EXERCISE: Transcribe these records exactly, dropping every picture.
(DATA EXCERPTS begins)
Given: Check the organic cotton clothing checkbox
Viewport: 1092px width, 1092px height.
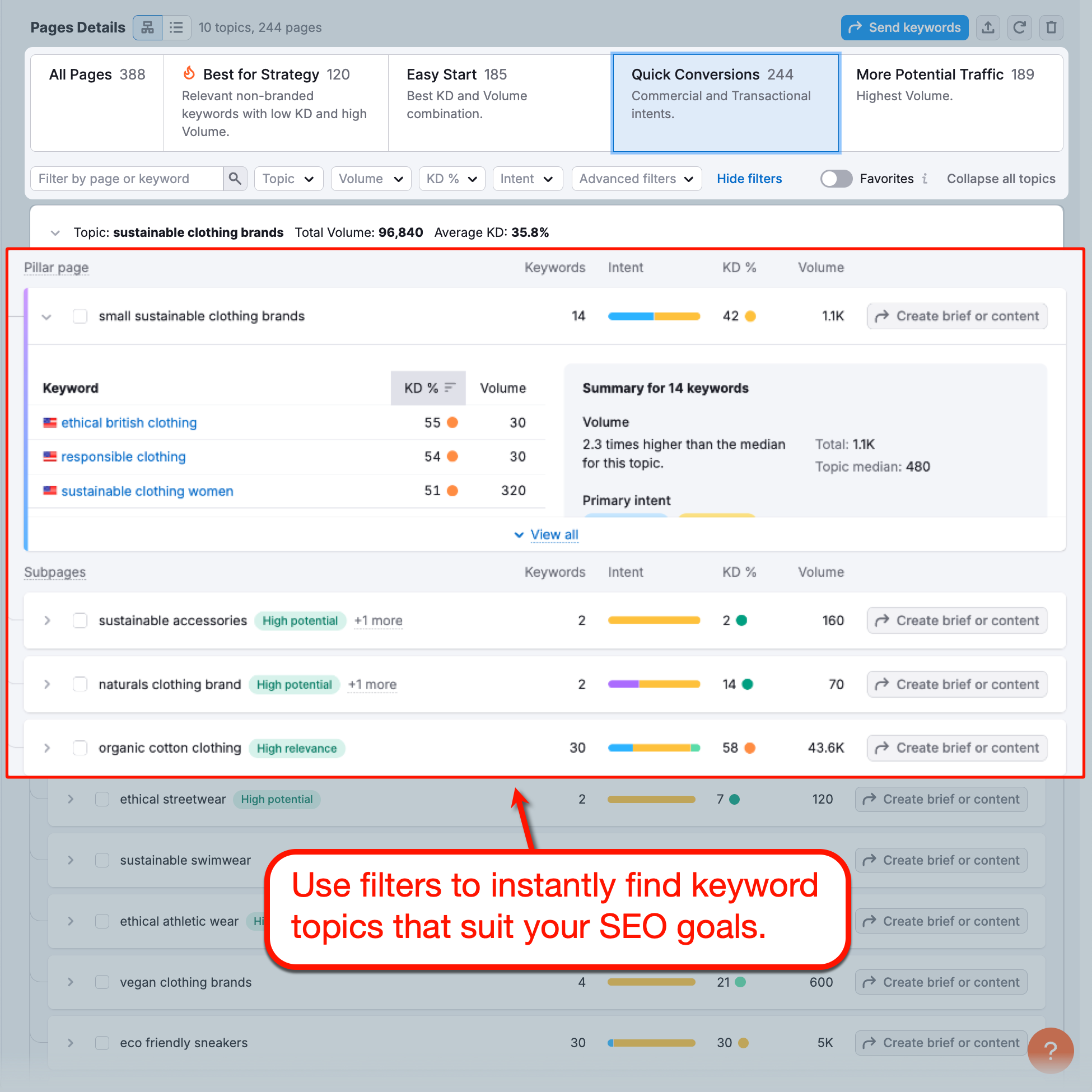Looking at the screenshot, I should 80,747.
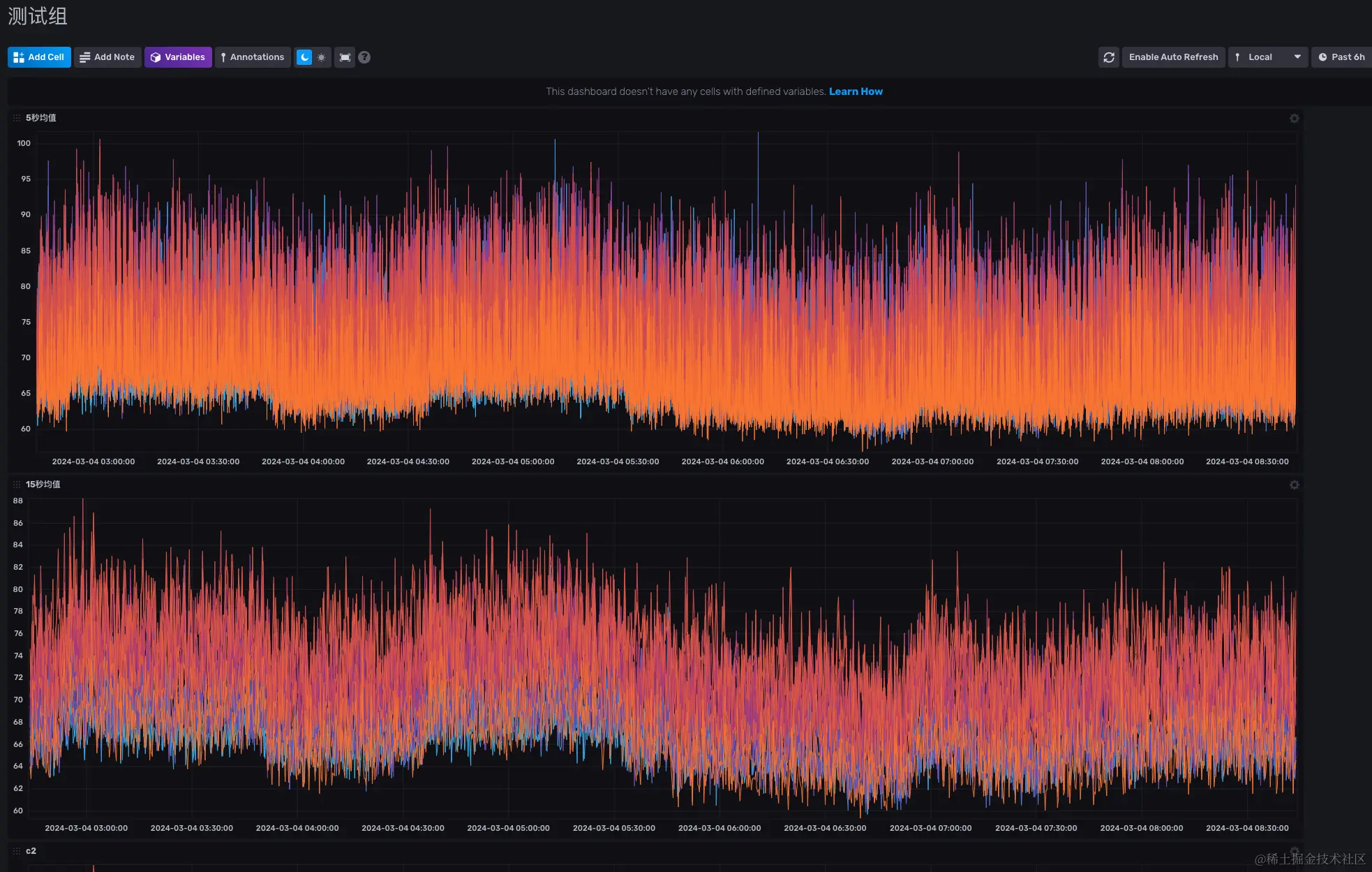Image resolution: width=1372 pixels, height=872 pixels.
Task: Switch to dark mode moon toggle
Action: pos(304,57)
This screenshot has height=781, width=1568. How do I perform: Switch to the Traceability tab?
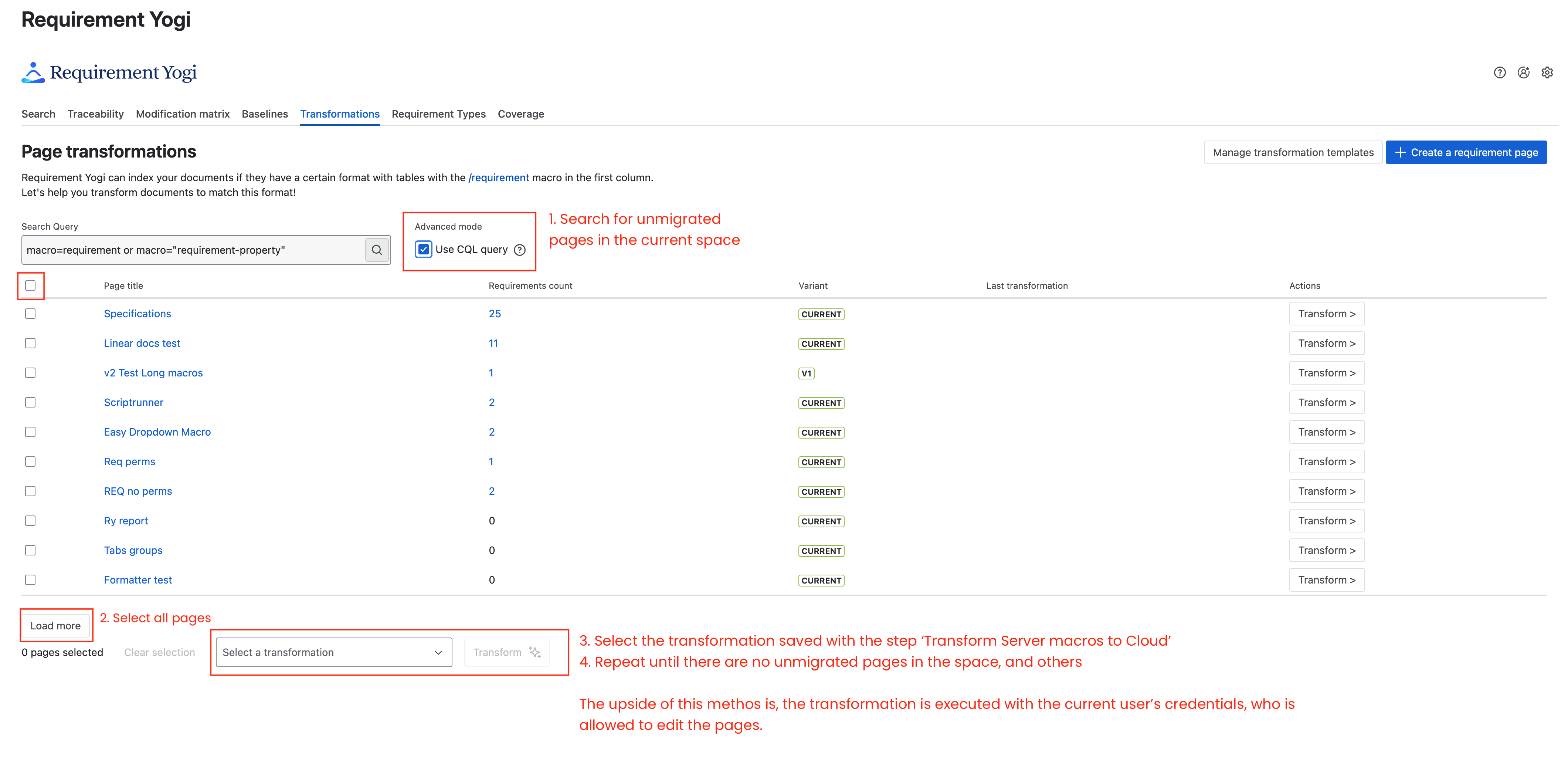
(DATA EXCERPTS ends)
COMPLETED EXERCISE:
Given: Check the organic cotton clothing checkbox
Viewport: 1092px width, 1092px height.
Looking at the screenshot, I should 80,747.
Image resolution: width=1372 pixels, height=872 pixels.
Task: Switch to dark mode moon toggle
Action: pos(304,57)
This screenshot has height=781, width=1568. How do I perform: Switch to the Traceability tab?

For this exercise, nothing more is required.